Open program for the SBA elections



Dear friends,

As some of you already know, I'm running for one of the three individual positions that LL.M.s have in the Student Bar Association at NYU School of Law. The Student Bar Association is the main body of representation of students in the Law School, so we LL.M.s wanna make sure our voice is heard there!

My Personal Statement (aka Program) is below. However, I want it to be a starting point, that is I ask you to please make your suggestions, criticisms, etc., either here or in my Facebook account. That's why I prefer to call it an Open Program!


Dear fellow LL.M. students,

There are no magic formulas to being a good representative of a students’ body. I’ve had the chance to represent my peers both in high school and at University, where I was elected spokesperson of my class and later served as students’ rep in the Law School Council. It was during those years that I learned that you can promise many things, but in the long run the only reason justifying the confidence of your classmates is being and behaving as just what you are, a delegate. That is, someone who has been elected to convey the voice and needs of his or her peers, not to use the position as a platform to advance personal interests.

However, it goes without saying that I have some ideas on what the Law School should be and how it could be more useful for the LL.M.s. Here are some of them:

The LL.M. Program shall never be just a way of boosting the finances of the Law School. We LL.M.s have excelled in our Law studies, both in the USA and around the world, and endured a tough selection process to secure a place in NYU. Moreover, the foreign LL.M.s bring NYU the international image it is so proud of. Our voice deserves to be heard with the same strength as the voice of the JDs.

One of the main concerns of an LL.M. is job prospects. We acknowledge NYU makes an effort to propel us in the job market, but there’s much more to be done. Are three people enough staff to manage the work counseling for 450 LL.M.s? Why are there so few offers for LL.M.s in the Career Services Management system? Does OCS stress to potential employers that most LL.M.s have, as opposed to JDs, legal work experience in top law firms, national and international organizations, and academia?

In some courses there are over 70 students. Is that reasonable bearing in mind our matriculation fees? Isn’t it possible to offer more sections of the same course?

$3.45 for a coffee latte? Are you kidding? Food, which is provided in Vanderbilt Hall and Furman Hall by a well-known international company, is more expensive than in businesses in the surrounding area. What factors does NYU use to award the cafeteria service in its premises?

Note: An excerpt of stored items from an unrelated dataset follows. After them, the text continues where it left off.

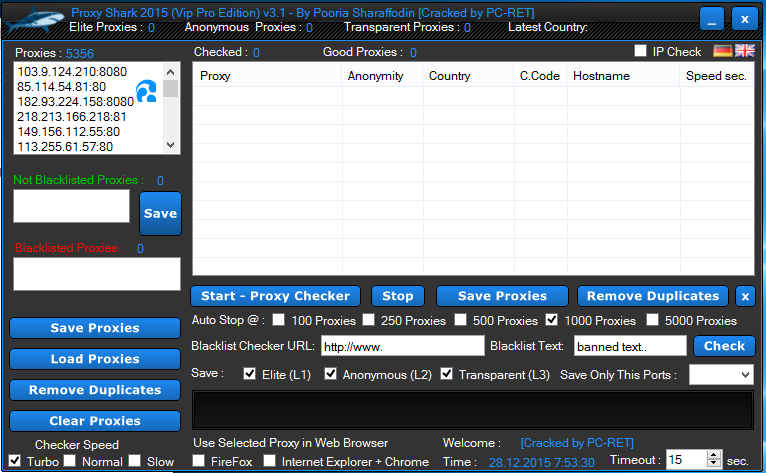
Task: Switch language with the UK flag
Action: pos(745,51)
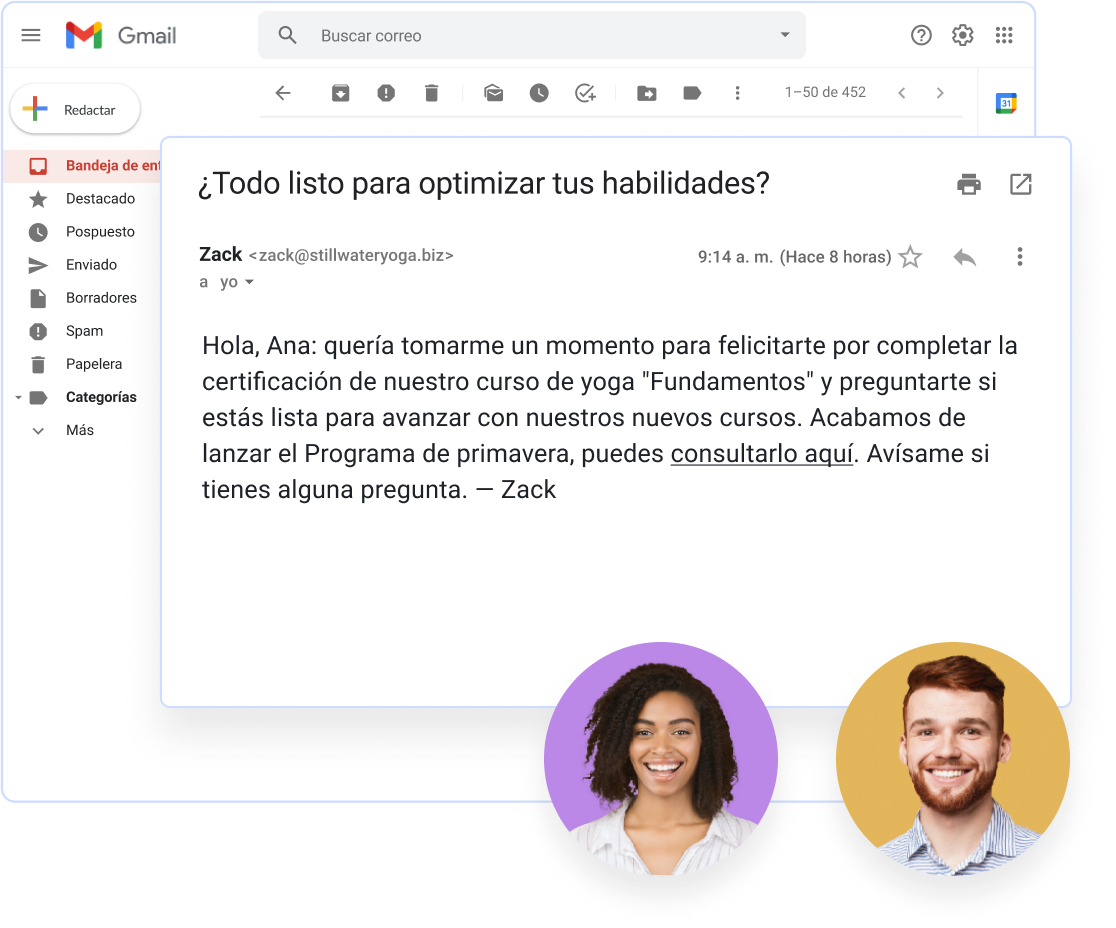This screenshot has width=1116, height=928.
Task: Mark as unread envelope icon
Action: click(x=493, y=93)
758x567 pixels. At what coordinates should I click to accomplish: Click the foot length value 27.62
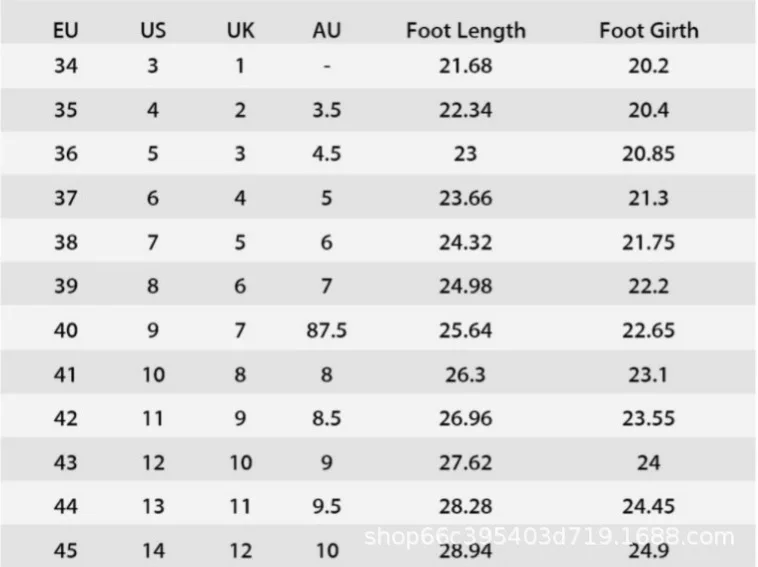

Constitutional Law (Sullivan), 17th ed, new: NYU Bookstore $178, Amazon $142.40, Barnes and Noble (paperback) $40.45. Geez! I actually thought NYU Bookstore was the place where books were cheaper, at least for NYU students! Shouldn’t students have at least a discount on the cover price? Why doesn’t our Bookstore have paperback editions of the recommended books, which would substantially lower our book expenses?

Ok, this is really interesting, but what about parties?! Well, those of you who know me have certainly seen me in most of the parties that have been thrown by LL.M.s since we arrived to New York! My view is that our NYU LL.M. Class of 2011 group in Facebook, greatly managed by our friends Roman and Simon, is already doing a great job in organizing social events. But there's one thing that can be done from the SBA: promoting more joint activities with the JDs.

Maybe you’ve asked yourselves these same questions, and you certainly have many other queries that can be tackled through the Student Bar Association. I encourage you to let me know about them!

After all, it is the role of a representative to pose these questions and to struggle to receive satisfying answers from the institution that we all cherish. These are the duties that I’d like to fulfill in the SBA, and I would be honored to have your support for this challenging task.